New AI Frontier: Spatial-Temporal Reasoning Trained on Gaming Clips
General Intuition, a new frontier AI research lab spun out from Medal’s video game clip platform, aims to teach agents spatial-temporal reasoning by leveraging a vast trove of gaming videos. The startup has raised $133.7 million in seed funding from top investors, signaling a growing belief that observing how objects move through space and time in video games can yield robust, generalizable AI capabilities. At stake is a foundation-model approach that prioritizes spatial awareness as a core competency for future intelligent systems.
Why Video Game Footage Could Be a Goldmine for AI
Medal operates a platform where users upload and share video game clips. Every year, Medal collects around 2 billion videos from roughly 10 million monthly active users across tens of thousands of games. General Intuition’s leadership argues that this data moat is uniquely suited to teach agents how environments evolve, how objects interact, and how human players parse space over time. “When you play video games, you essentially transfer your perception, usually through a first-person view of the camera, to different environments,” says Pim de Witte, CEO of Medal and General Intuition. He adds that gamers tend to post both extreme successes and failures, yielding valuable edge cases for training AI models that must generalize well to real-world tasks.
The approach centers on spatio-temporal understanding rather than static image recognition. The idea is to train agents that can infer physics, navigate cluttered spaces, and anticipate the consequences of actions as viewed through a human-like camera perspective. This data-rich, behaviorally diverse corpus enables researchers to cultivate agents that can predict what happens next in a scene, a key capability for robotic control, drone navigation, and complex simulations.
From Gaming Worlds to Real-World Robots and Drones
General Intuition plans to apply its trained agents to both entertainment and practical scenarios. In games, the bots and non-player characters (NPCs) could deliver more varied, adaptive experiences beyond deterministic behavior. In real-world contexts, the team envisions agents that can operate in robotics, autonomous vehicles, and search-and-rescue drones—domains where manual data collection is dangerous, expensive, or impractical. The company emphasizes that its models learn through visual input alone, with agents moving by following controller-like actions that resemble how a human would navigate an environment. This alignment with human perception may ease transfer to physical systems that are typically controlled via hand-held devices or remote controllers.
Two Milestones on the Horizon
General Intuition has outlined two near-term goals. First, it aims to generate new simulated worlds to train and stress-test agents, ensuring the models encounter a broad spectrum of spatial scenarios. Second, the company intends to advance autonomous navigation in entirely unfamiliar physical environments, pushing beyond the boundaries of training data. These steps are designed to demonstrate robust generalization, a critical hurdle in the race toward artificial general intelligence (AGI).

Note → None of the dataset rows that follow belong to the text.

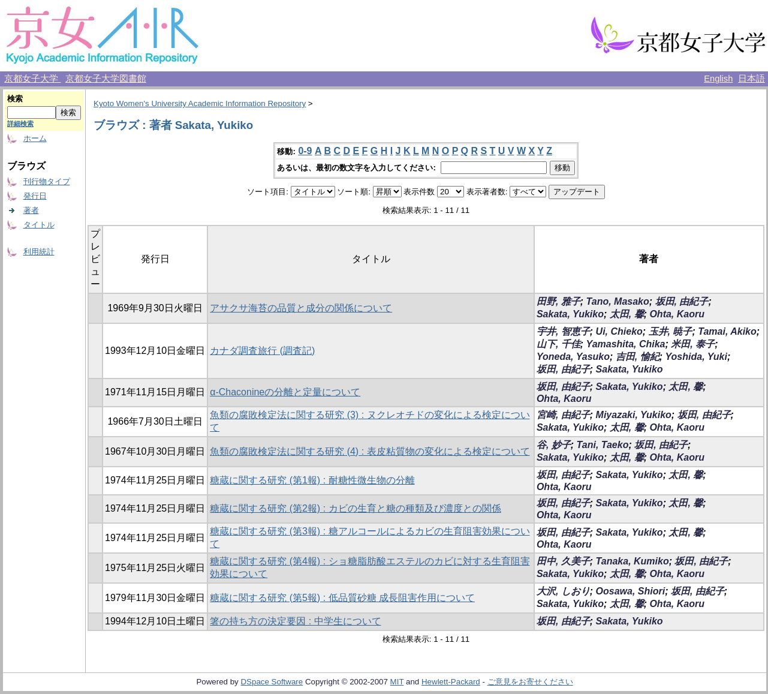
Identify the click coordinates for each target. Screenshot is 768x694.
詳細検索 (20, 123)
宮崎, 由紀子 (563, 415)
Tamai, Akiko (727, 331)
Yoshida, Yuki (696, 356)
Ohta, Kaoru (676, 314)
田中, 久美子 (563, 561)
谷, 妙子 (554, 445)
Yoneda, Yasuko (573, 356)
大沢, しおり (563, 591)
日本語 (751, 78)
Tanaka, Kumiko (632, 561)
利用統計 (39, 251)
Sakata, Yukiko (570, 314)
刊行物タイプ (46, 181)
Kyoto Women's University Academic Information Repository (200, 103)
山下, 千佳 (558, 344)
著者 (31, 210)
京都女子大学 (32, 78)
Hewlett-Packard (450, 681)
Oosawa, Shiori (630, 591)
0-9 (305, 151)
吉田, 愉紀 (637, 356)
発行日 (35, 195)
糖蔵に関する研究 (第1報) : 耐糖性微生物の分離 (312, 480)
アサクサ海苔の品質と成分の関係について (301, 308)
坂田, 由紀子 (682, 301)
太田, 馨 (627, 314)
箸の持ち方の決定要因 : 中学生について (295, 621)
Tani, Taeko (603, 445)
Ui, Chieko (619, 331)
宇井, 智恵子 (563, 331)
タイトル (39, 224)
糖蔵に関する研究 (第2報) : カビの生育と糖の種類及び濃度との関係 (355, 508)
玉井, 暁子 (670, 331)
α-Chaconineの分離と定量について (285, 392)
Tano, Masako (617, 301)
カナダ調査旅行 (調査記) (262, 351)
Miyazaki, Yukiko (633, 415)
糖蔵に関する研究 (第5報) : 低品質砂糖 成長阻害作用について (342, 598)
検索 (15, 98)
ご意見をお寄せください (530, 681)
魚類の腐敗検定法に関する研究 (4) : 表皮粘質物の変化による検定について (369, 451)
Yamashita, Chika (625, 344)
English (718, 78)
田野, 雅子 (558, 301)
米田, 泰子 (693, 344)
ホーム (35, 138)
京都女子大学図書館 (105, 78)
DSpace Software (271, 681)
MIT (397, 681)
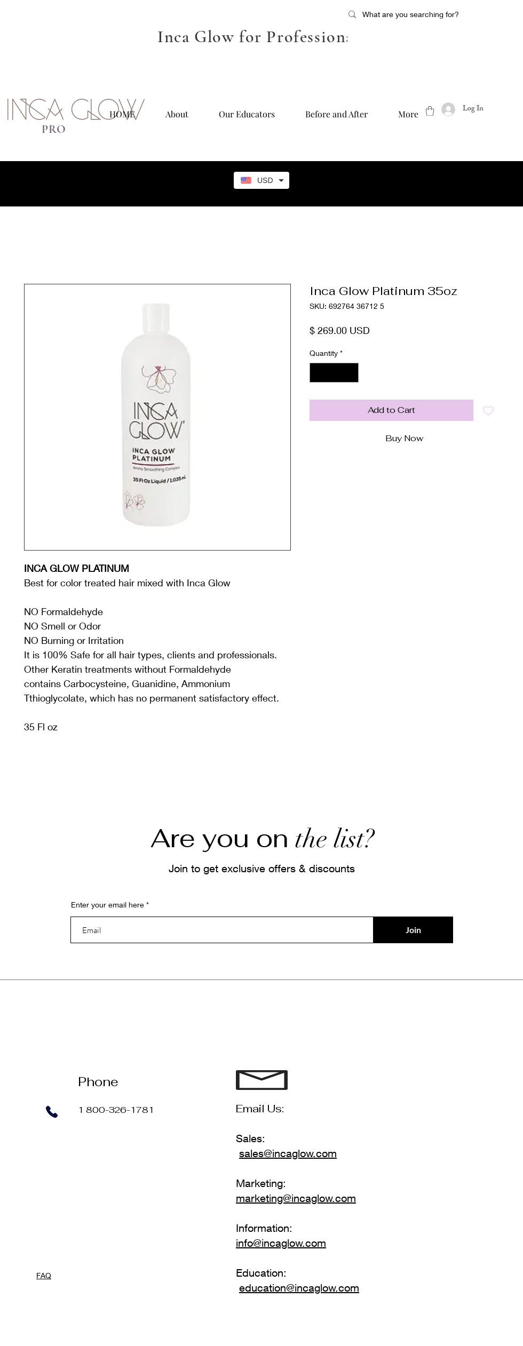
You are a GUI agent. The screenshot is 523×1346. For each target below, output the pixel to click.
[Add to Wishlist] (488, 410)
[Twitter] (498, 14)
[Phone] (51, 1112)
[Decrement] (317, 372)
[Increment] (350, 372)
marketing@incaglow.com (296, 1198)
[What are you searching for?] (417, 14)
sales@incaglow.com (288, 1153)
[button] (430, 111)
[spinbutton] (334, 372)
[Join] (413, 930)
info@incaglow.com (281, 1243)
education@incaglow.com (299, 1287)
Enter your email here (107, 905)
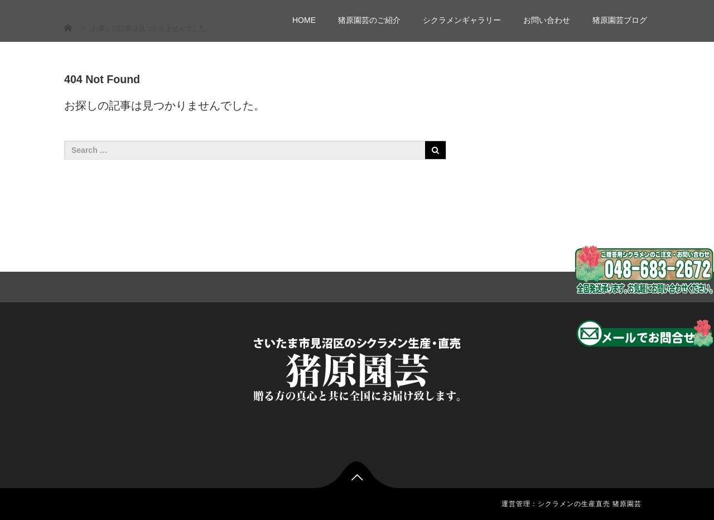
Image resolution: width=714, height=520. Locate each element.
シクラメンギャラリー (462, 20)
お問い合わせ (546, 20)
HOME (304, 20)
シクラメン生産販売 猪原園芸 (155, 15)
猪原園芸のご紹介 (369, 20)
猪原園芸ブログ (619, 20)
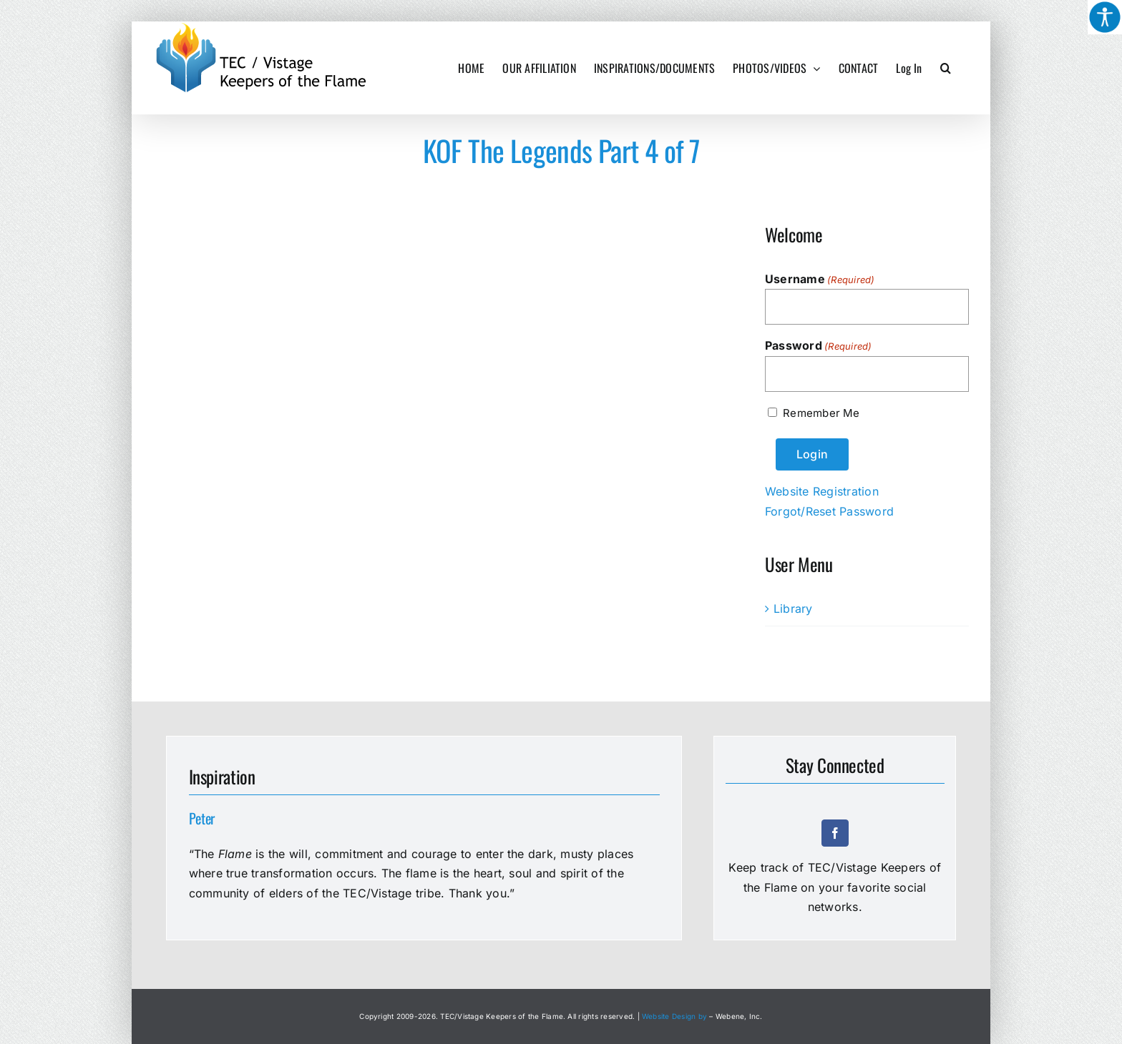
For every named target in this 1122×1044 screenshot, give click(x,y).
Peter (202, 818)
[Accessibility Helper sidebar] (1105, 17)
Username (820, 279)
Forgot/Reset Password (829, 511)
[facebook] (835, 833)
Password (818, 346)
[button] (945, 67)
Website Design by (674, 1016)
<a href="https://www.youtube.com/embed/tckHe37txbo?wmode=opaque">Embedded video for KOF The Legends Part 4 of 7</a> (303, 341)
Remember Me (821, 413)
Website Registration (822, 491)
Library (793, 608)
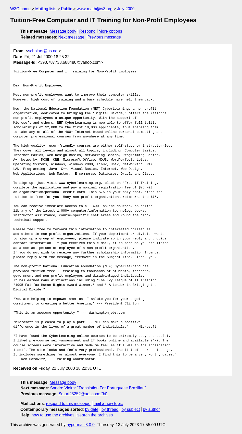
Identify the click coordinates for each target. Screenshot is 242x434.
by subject (130, 409)
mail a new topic (108, 403)
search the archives (95, 415)
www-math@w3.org (94, 9)
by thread (110, 409)
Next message (71, 37)
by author (151, 409)
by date (91, 409)
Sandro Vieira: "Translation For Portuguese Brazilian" (98, 388)
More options (110, 31)
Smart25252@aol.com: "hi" (82, 394)
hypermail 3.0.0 (80, 425)
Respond (87, 31)
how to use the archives (53, 415)
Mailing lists (45, 9)
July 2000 (126, 9)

A Distinctive Path in the World of AI Models
Unlike peers that focus primarily on building and selling comprehensive world models, General Intuition is pursuing applications that sidestep copyright concerns while still delivering powerful agent behavior. While players and developers create the data, the team argues that “the goal is not to produce models that compete with game developers.” Instead, the focus is on enabling smarter bots and NPCs that adapt to a range of difficulties and play styles, thereby improving engagement and retention in gaming contexts and expanding utility in real-world robotics and navigation tasks.
Moritz Baier-Lentz, a founding member and partner at Lightspeed Ventures, stresses the practical payoff: a scalable, adaptable bot capable of maintaining a fair challenge in diverse situations. “It’s not compelling to create a god bot that beats everyone, but if you can scale gradually and fill in liquidity for any player situation so that their win rate is always around 50%, that will maximize engagement and retention.”
Founding Vision and AGI Implications
CEO Pim de Witte brings humanitarian experience to the venture, shaping a mission that includes search-and-rescue drones capable of navigating unfamiliar spaces where GPS may fail. The company positions spatial-temporal reasoning as a critical ingredient in the broader pursuit of AGI, arguing that language models alone cannot capture the intuitive sense of space and motion that humans rely on daily. “As humans, we create text to describe what’s going on in our world, but in doing so, you lose a lot of information,” de Witte notes. The hope is that grounding AI agents in visual, action-based data will complement language-driven systems and accelerate a more generalizable form of intelligence.
Funding and Forward Momentum
The seed round, totaling $133.7 million, was led by Khosla Ventures and General Catalyst with participation from Raine. The sizable investment underscores investor confidence in the potential of spatial-temporal training data drawn from gaming videos and the team’s ability to translate that into practical agents for both virtual and real environments.
As General Intuition begins to scale its research and engineering teams, industry watchers will be watching to see whether spatial-temporal grounding in gaming footage can deliver durable advantages in both simulated worlds and the physical one, marking a meaningful step toward AGI that can reason about space, time, and action in a human-like way.